Lemma. Let $M$ be a close subspace of a Hilbert space $\mathcal{H}$. Then $\mathcal{H} = M \oplus M^{\perp}$, where $\oplus$ denotes the orthogonal direct sum.
Proof. Let $x \in \mathcal{H}$. We aim to decompose $x = x_1 + x_2$ with $x_1 \in M$ and $x_2 \in M^{\perp}$. First, we define $K := x - M$. Since $M$ is closed, so is $K$. Furthermore $K$ is convex. By a lemma there exists a unique $x_2 \in K$ such that $\| x_2 \| = \inf_{y \in K} \| y \|$. By definition of $K$ there exists some $x_1 \in M$ such that $x_2 = x - x_1$.

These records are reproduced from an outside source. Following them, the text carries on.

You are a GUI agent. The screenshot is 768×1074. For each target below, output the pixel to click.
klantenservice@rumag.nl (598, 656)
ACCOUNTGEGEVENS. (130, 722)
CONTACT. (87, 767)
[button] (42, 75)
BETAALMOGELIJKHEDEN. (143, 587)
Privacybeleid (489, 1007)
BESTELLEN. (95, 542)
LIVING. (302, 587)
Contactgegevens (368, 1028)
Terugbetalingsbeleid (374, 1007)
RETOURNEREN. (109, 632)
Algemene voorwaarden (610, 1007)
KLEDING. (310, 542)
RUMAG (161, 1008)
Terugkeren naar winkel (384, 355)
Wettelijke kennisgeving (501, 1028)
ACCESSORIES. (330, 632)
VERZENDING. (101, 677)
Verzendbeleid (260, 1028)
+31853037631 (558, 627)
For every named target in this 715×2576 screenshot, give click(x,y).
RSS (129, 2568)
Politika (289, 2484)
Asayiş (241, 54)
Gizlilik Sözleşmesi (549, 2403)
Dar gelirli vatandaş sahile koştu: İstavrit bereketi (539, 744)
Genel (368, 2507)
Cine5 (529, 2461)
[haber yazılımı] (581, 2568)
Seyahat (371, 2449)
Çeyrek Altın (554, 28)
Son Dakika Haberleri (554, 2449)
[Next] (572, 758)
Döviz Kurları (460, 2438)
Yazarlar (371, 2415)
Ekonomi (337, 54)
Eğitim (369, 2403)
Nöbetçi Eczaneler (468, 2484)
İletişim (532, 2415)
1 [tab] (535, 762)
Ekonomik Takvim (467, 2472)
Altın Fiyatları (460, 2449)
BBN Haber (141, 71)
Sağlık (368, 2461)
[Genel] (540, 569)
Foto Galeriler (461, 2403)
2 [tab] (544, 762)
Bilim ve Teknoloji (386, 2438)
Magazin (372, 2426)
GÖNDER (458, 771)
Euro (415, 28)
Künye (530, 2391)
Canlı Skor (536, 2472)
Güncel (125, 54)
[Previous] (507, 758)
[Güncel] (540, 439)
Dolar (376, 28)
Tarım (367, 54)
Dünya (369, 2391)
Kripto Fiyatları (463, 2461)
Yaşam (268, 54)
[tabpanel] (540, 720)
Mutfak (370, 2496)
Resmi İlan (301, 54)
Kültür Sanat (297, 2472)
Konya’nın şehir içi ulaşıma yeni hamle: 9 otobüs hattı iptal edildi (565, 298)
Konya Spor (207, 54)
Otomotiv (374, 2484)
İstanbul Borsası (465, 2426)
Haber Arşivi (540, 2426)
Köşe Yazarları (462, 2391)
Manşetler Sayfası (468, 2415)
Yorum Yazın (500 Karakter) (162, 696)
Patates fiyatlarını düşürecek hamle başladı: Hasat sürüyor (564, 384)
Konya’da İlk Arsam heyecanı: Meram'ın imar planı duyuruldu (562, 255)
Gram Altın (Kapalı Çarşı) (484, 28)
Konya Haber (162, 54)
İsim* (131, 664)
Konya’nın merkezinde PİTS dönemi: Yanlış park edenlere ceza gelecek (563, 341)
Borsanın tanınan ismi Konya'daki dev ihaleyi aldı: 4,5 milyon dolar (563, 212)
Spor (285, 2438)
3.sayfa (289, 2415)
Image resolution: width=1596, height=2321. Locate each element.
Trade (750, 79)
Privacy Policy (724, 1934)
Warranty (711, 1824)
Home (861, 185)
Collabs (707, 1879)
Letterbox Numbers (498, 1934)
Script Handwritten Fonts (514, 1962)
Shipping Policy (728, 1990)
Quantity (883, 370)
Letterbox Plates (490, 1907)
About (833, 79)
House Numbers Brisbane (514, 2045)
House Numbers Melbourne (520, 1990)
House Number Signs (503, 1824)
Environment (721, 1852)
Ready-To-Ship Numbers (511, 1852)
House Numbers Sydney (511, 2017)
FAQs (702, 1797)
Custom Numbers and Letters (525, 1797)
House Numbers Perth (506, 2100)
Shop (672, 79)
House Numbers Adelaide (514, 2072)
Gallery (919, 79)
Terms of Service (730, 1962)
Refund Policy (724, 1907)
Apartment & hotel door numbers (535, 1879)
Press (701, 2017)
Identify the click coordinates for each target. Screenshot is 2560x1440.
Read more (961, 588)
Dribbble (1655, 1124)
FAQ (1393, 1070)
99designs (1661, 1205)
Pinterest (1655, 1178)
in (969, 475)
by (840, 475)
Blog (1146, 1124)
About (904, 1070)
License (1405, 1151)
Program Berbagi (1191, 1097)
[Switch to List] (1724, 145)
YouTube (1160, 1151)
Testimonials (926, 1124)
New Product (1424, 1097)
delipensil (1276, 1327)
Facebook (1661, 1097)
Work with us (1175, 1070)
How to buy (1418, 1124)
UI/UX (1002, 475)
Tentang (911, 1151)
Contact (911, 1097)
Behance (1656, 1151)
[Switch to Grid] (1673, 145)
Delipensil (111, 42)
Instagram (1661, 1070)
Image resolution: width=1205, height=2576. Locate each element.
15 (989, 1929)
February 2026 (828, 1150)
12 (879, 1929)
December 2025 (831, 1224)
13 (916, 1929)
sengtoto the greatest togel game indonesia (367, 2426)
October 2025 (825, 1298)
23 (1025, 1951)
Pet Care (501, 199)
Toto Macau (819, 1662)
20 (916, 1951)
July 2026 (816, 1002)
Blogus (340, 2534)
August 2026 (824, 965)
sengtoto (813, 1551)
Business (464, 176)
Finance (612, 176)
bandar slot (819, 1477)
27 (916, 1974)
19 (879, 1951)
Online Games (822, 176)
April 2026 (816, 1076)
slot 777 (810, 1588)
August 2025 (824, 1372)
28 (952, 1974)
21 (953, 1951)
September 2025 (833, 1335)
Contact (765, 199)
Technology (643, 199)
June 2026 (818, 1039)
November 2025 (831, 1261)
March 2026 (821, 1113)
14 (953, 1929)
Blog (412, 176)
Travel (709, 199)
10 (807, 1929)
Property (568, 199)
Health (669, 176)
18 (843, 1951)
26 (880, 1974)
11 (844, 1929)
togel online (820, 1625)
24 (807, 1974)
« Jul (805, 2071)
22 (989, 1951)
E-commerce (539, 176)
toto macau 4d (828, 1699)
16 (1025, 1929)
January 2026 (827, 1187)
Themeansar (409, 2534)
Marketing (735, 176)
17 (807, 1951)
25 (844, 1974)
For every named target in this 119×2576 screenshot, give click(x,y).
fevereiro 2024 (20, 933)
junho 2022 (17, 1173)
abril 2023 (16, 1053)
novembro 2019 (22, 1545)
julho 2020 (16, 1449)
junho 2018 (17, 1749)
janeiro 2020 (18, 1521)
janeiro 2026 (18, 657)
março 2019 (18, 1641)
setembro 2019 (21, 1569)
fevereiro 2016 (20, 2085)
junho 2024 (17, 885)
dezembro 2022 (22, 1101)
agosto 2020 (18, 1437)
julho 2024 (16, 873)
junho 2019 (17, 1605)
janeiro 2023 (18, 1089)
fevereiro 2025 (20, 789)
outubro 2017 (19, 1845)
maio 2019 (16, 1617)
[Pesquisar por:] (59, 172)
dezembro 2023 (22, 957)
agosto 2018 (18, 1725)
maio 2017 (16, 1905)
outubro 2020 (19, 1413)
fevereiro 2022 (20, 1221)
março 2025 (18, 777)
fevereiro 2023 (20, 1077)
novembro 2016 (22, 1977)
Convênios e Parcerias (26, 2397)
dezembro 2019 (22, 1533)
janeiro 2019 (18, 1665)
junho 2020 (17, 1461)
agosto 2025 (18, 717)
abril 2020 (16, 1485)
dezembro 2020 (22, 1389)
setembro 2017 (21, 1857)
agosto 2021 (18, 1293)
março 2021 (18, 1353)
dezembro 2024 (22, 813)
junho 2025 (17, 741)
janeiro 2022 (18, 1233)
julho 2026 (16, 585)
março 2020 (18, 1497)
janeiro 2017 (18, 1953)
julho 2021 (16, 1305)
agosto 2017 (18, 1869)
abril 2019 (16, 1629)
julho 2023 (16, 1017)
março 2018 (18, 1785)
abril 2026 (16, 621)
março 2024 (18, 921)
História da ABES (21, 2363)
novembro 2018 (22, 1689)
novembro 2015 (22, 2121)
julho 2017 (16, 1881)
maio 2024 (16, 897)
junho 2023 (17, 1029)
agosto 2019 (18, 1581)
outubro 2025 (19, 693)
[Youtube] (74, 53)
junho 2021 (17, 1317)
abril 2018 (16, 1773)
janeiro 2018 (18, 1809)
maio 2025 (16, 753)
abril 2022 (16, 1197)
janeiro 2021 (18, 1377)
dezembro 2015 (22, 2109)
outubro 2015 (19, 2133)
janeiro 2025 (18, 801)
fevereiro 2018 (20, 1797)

It now remains to show that $x_2 \in M^{\perp}$. Let $y \in M \setminus \{0\}$ be arbitrary. Then, $\| x_2 \|^2 \le \| x_2 - \lambda y \|^2$ holds for all $\lambda \in \mathbb{K}$ since $x_2 - \lambda y \in K - M = K$. Choosing $\lambda := \dfrac{\langle x_2, y \rangle}{\langle y, y, \rangle}$ we obtain \begin{equation*} 0 \le \left \| x_2 - \frac{\langle x_2, y \rangle}{\langle y, y, \rangle} y \|^2 - \| x_2 \right\|^2 = - \frac{| \langle x_2, y \rangle |^2}{\langle y, y \rangle} \le 0, \end{equation*} implying $\langle x_2, y \rangle = 0$. $\square$
My Questions
I want to draw this to get a “better feeling of what is done in this proof”. Let $\mathcal{H} := \mathbb{R}^3$ and $M := \text{span}((a,b,c))$ be a line. Then we have $M^{\perp} = \{ (x,y,z): ax + by + cz = 0 \}$ is a plane. Now let $x = (u,v,w)$ be the arbitrary vector from the beginning the proof, which should not be in $M$ or $M^{\perp}$, to avoid the trivial case $x_1 = 0$ or $x_2 = 0$.
So: How can I calculate $K$ and $x_2$? And what is the geometric intuition of choosing $\lambda$ that way?
Put $m=(a,b,c)$. The set $K$ is a copy of a set $-M$ shifted by $x$, that is $K=\{x-\mu m:\mu\in\Bbb R\}$ is a line. By the definition, $x_2$ is a point of $K$ closest to the origin $O=(0,0,0)$. Looking at the plane spanned by $O$ and $K$, we see that $x_2$ is the base of the altitude dropped from $O$ to $K$, that is $x_2\in K$ and $\langle x_2, m\rangle=0$. Thus $x_2=x-\mu m=(u,v,w)-\mu (a,b,c)$, with $\mu=\tfrac{ua+vb+wc}{a^2+b^2+c^2}=\frac{\langle m,x\rangle}{\|m\|^2} .$
In order to obtain the best from the inequality $\| x_2 \|^2 \le \| x_2 - \lambda y \|^2$ we pick $\lambda$ which minimizes its right hand side. For this we need $x_2 - \lambda y$ be the base of the altitude dropped from $O$ to the line $\{x_2-\lambda y:\lambda\in\Bbb R\}$. Similarly to the above we see that this is attained when $\lambda := \frac{\langle x_2, y \rangle}{\langle y, y, \rangle}$.